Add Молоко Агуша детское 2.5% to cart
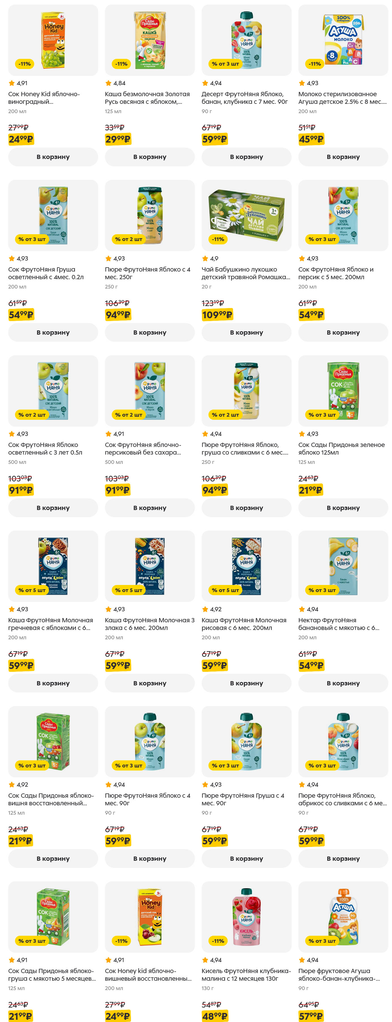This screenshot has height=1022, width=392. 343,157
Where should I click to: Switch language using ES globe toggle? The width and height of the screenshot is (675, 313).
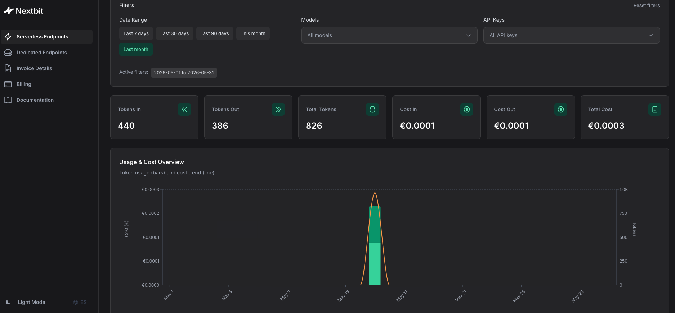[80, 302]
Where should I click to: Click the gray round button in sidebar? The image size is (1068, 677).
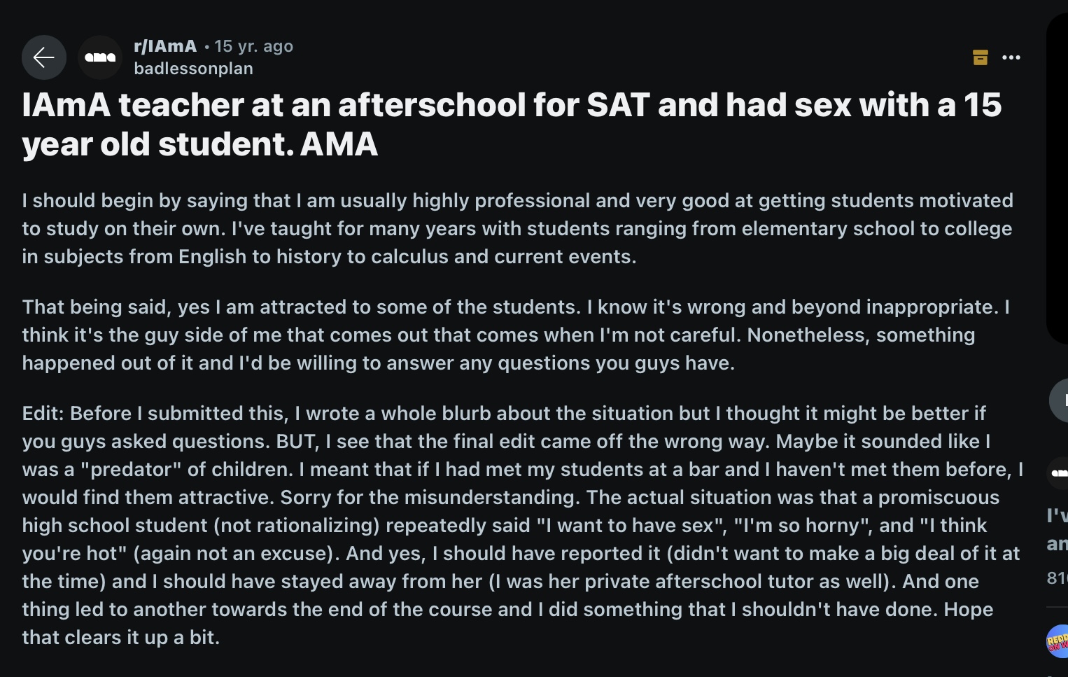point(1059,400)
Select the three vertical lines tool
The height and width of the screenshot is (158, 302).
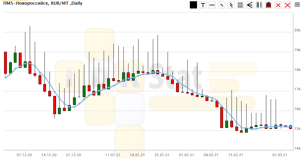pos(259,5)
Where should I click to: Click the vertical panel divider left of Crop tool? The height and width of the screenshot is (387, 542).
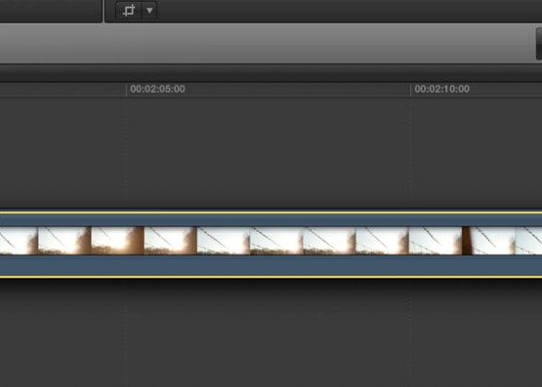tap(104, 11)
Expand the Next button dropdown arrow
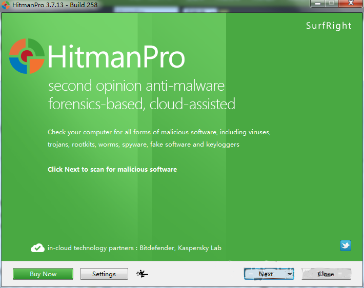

__Required work__. Beginning with the line where "The height and width of the screenshot is (158, 302)." appears, transcribe the records above word for word through their last line, and include no pictures.

__Solution to the problem__.
The height and width of the screenshot is (158, 302).
pos(259,5)
Where should I click to: Click the vertical panel divider left of Crop tool? The height and width of the screenshot is (387, 542).
tap(104, 11)
Expand the Next button dropdown arrow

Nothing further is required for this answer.